Park model financing options include personal loans, chattel loans, RV loans, and land-home package financing — each with different eligibility rules, interest rates, and term lengths that directly affect your total purchase cost.
Choosing the wrong loan type can cost thousands of dollars over the life of your financing, and many buyers don’t realize that standard mortgages rarely apply to park model homes. Understanding your options before you shop puts you in a stronger position with lenders.
This guide covers every major financing type available for park model homes in the USA, explains how to qualify, compares loan structures, and outlines the full costs buyers need to budget for before signing.
What Are Park Model Homes and Why Financing Matters
Park model homes are factory-built recreational units that typically measure between 400 and 500 square feet. They are built on a permanent chassis, classified under ANSI A119.5 standards, and most commonly placed in RV parks, campgrounds, or private land. Because they sit on a chassis rather than a permanent foundation, they are rarely classified as real property — and that classification determines which financing products are available to you.
This distinction matters enormously when you start shopping for a loan. Traditional mortgage lenders require real property classification, which most park models do not meet. Buyers who walk into a bank expecting a standard home loan often leave empty-handed. Knowing the classification upfront helps you target the right lenders and the right loan products from the start.
Park model homes are a subset of the broader compact housing category — our guide to tiny home options covers the full range of small-footprint housing types, their classifications, and how each one fits different living situations and budgets.
Types of Park Model Financing Options Available
There is no single loan product designed exclusively for park model homes. Instead, buyers choose from several existing loan categories based on how their unit is classified, where it will be placed, and their personal financial profile. Understanding how park models are defined, titled, and placed is essential before selecting a loan type — the park model homes overview explains the classifications that directly affect which financing products apply to your situation.

*Extracted material:*

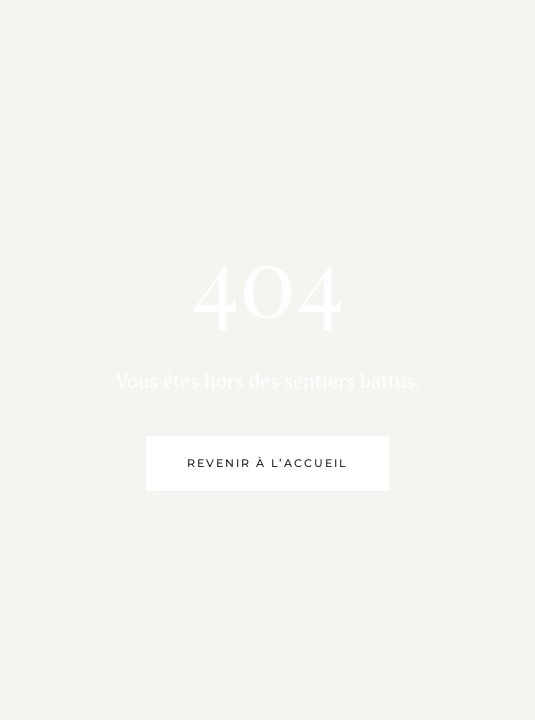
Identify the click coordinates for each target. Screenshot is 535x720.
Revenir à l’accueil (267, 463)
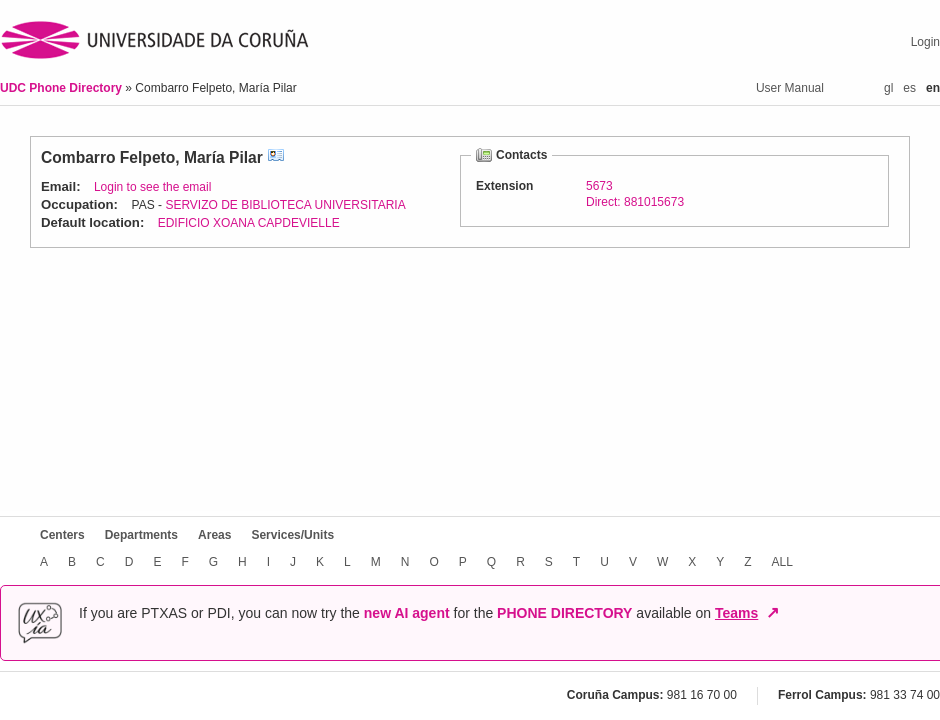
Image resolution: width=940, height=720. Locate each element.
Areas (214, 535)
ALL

*What you will do:*
1. Using the park model financing guide, mark each statement as yes or no, and quote the exact words from the text that decide it. (a) Park model homes typically measure between 400 and 500 square feet. (b) Most park models meet the real property classification that traditional mortgage lenders require. (c) There is a loan product made only for park model homes.
2. Write the next part of the park model financing guide, picking up after its last sentence.

*Results for the exercise:*
1.
(a) Yes: "typically measure between 400 and 500 square feet"
(b) No: "Traditional mortgage lenders require real property classification, which most park models do not meet."
(c) No: "There is no single loan product designed exclusively for park model homes."

2.
Personal Loans for Park Model Homes
Personal loans are unsecured financing products available through banks, credit unions, and online lenders. Because they are not tied to the property itself, approval is based entirely on your creditworthiness. Personal loans typically carry higher interest rates than secured loans — often ranging from 7% to 36% depending on your credit profile — but they offer faster approval timelines and fewer restrictions on how the funds are used. They work best for buyers purchasing lower-cost units or those who cannot qualify for secured financing.
Chattel Loans Explained
A chattel loan is a secured loan where the park model home itself serves as collateral, similar to how an auto loan works. The lender holds a lien on the unit rather than the land. Chattel loans are one of the most common financing tools for manufactured and park model homes because they do not require real property classification. Interest rates are typically higher than conventional mortgages but lower than personal loans, and terms generally range from 15 to 25 years. Lenders specializing in manufactured housing are the most reliable source for chattel products.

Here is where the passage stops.